Cette pénurie d’essence provoque évidemment une paralysie totale ou presque du pays. Comme au temps du blocus international imposé au pays dans les années 1990 officiellement pour forcer le retour au pouvoir de Jean-Bertrand Aristide suite au coup d’état militaire que l’on sait, certains parviennent à se ravitailler au marché noir (à partir de la République Dominicaine), mais les voitures circulent peu, les hôpitaux ferment leurs portes et ne peuvent plus offrir les soins minimum de santé à la population. Les réseaux téléphoniques sont en panne. Plus des deux tiers du réseau de la Digicel par exemple ne fonctionnent plus.

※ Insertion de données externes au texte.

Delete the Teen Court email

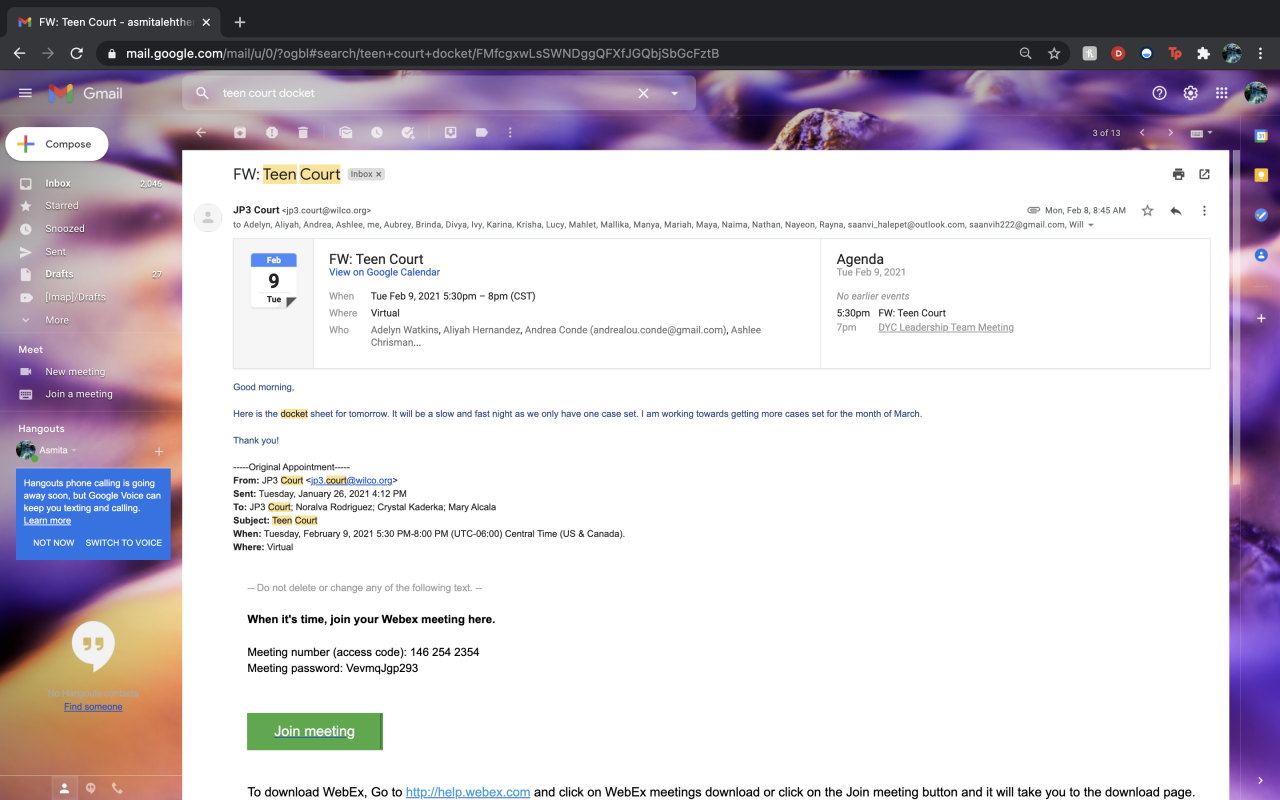click(x=303, y=132)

En plus du covid, de la menace du retour du choléra, du renvoi forcé des migrants tant en provenance des États-Unis que d’autres pays comme le Mexique et la République Dominicaine qui se poursuit, et de l’insécurité généralisée (assassinats aveugles, séquestrations répétées…) qui sévit dans le pays, il faut alors rajouter cette mégapanne de pétrole et tout ce qu’elle entraîne de conséquences catastrophiques sur la vie quotidienne. Par ailleurs, la menace d’une guerre de tous contre tous (comme je l’ai écrit dans un autre article) reste actuelle, et même elle est en train d’évoluer vers une possible guerre civile.

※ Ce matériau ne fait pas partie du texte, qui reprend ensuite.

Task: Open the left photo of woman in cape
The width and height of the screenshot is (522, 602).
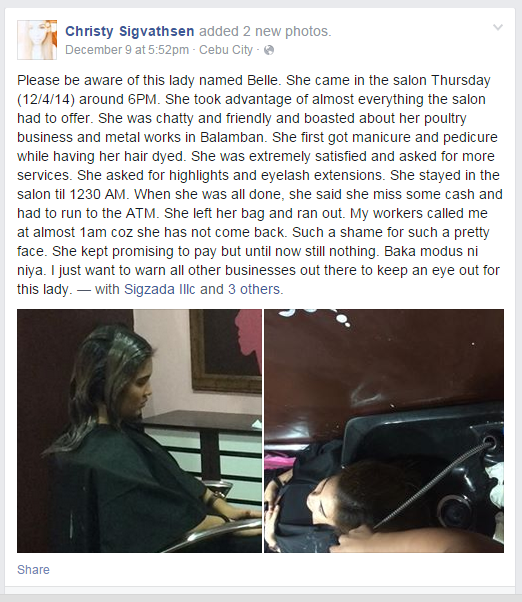Action: [x=139, y=431]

Pour qu’il soit question de guerre civile, il faut,comme on le sait, deux ou plusieurs groupes antagonistes qui s’affrontent sur fond d’idéologie à l’intérieur d’un pays. Cette double condition, absente voilà peu (ce pourquoi auparavant je parlais plutôt de menace de guerre de tous contre tous), est en train de se réaliser. Depuis septembre dernier,suite au fait que des pasteurs protestants (sachant que le protestantisme présent en Haïti n’est pas le protestantisme classique que l’on connait en Europe mais des groupes évangélistes à tendance pentecôtistes mis en place à partir des USA), ont été séquestrés dans l’aire de la Capitale, des leaders religieux, vraisemblablement peu instruits, sont en train d’inviter leurs ouailles à la résistance armée. Haïti est un pays très religieux même si pas forcément chrétien, et les gens, généralement peu instruits, sont facilement manipulables. Ces leaders religieux, au cours de service religieux, invitent ces gens simpleset crédules à s’armer littéralement de machettes(sorte de serpettesgénéralement importées du Brésil) et à s’en servir éventuellement contre les gangs. Des machettes contre des mitrailleuses : on imagine donc le scénario! Et l’élément idéologique est évoqué plutôt par certains chefs de gangs. Quand bien même ils séquestrent à tout venant et tyrannisent plutôt les pauvres et ce qui reste de la classe moyenne, à les entendre il s’agit désormais d’une lutte de pauvres contre riches, et par riches il faut comprendre quelques familles d’origine étrangère – présentes en Haïti depuis la fin du XIX e siècle, et qui, à la faveur de crises politiques et de mauvaise gouvernance, ont pu concentrer entre leurs mains plus de 50% des richesses du pays. La situation est donc désormais plus que sérieuse. Il faut vraiment craindre pour Haïti un Rwanda bis.